The trio spent the next year and a half auditioning lead singers, which might seem like a long time, but when it comes to music, Citabria doesn’t believe in cutting corners. “We are perfectionists. We are picky as hell,” Azevedo says.
The one person who was able to pass the scrutiny of the audition, Leopoldo Larsen, was no beginner. Originally trained as a flamenco guitarist at age 6, Larsen would eventually join nü-metal band Zero Mind and sign to a major label. The band fizzled away, but Larsen left it wiser and with a few good connections in the music industry.
Once Larsen joined Citabria, the group played just one show before taking an entire year off to make an album. The Stereo Guillotine was recorded during the off-hours of the recording studio Larsen worked at. The band members had long nights at their disposal to lay down their parts, which they took full advantage of, each member recording their parts separately. “I spent, per song, eight hours by myself usually,” Dias recalls.
The result was a highly polished alternative-rock album in the vein of Tool, Muse, Dredge and Mars Volt. It was full of lush, pop-inspired vocals; intense drumming; and gorgeous, complex guitar work. Though the songs are well-crafted, they are also densely packed with mood and feeling.
All the members of Citabria have been playing music their whole lives. “I grew up around Spanish music,” says Fernandez, whose father played in a classical Spanish guitar trio and taught his son to play flamenco when he was just a boy.

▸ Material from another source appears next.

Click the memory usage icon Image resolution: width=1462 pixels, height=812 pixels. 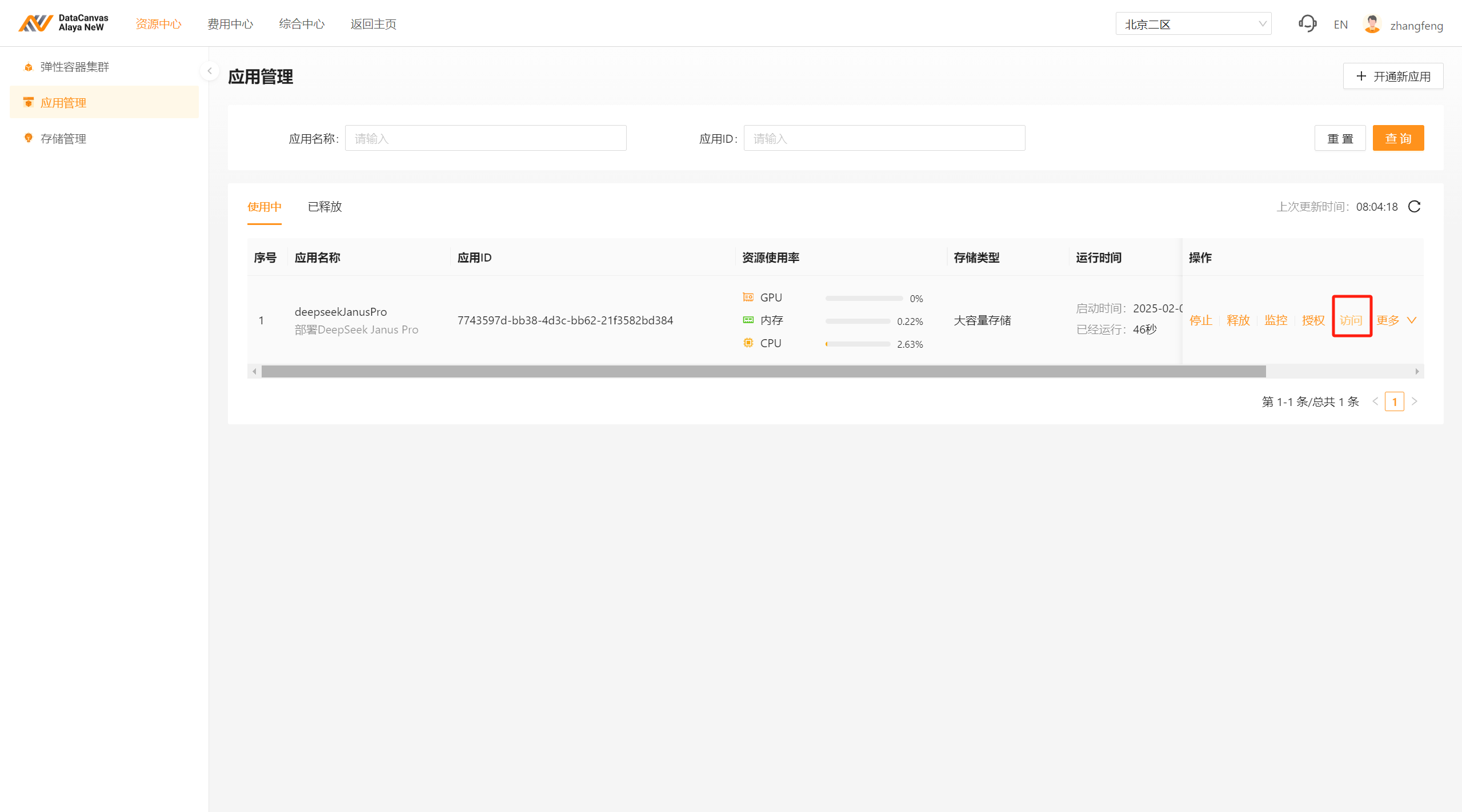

Dias also grew up with a musician father who played in several cover bands. Dias picked up the guitar at age 12. He had big dreams of being a professional musician, but he considered himself a realist, so he went to “real school” after graduation. When it didn’t work out, he enrolled in the Musician’s Institute in Los Angeles to study recording engineering. “I already knew how to write songs. I wanted to teach myself something I knew nothing about. I don’t like relying on other people to make myself successful,” Dias says.
Azevedo’s father, a Portuguese immigrant, played in several traditional Portuguese dance bands, something that Azevedo did too when he was in junior high school.
“Music is in all our blood,” Dias says. What is also in their blood is ambition and a passion to carefully craft music. This patience and attention to detail has allowed them to create some technically proficient, dynamic rock.
For their second album, they have recruited producer Bill Cutler to help out. Dias convinced Cutler to work with them by telling him, “We are not rock stars. We are musicians. My idea of success is to not have a day job. I just want to play music.” Cutler appreciated their determination and was comforted knowing they wouldn’t quit a few years down the road.
While the members of Citabria want to go far in the music industry, they don’t want to lose control in the process. “I don’t think we want a label unless it’s on our terms,” Azevedo asserts. After only a short period of playing together as a four-piece, they’ve had a steady stream of local gigs to growing crowds, and have secured a spot in the San Diego Indie music festival. Perhaps strangest of all, they are going to be playing live on Portuguese TV on April 16. “It’s the Portuguese version of American Idol. We are playing during the half-time event on the season finale,” Azevedo says.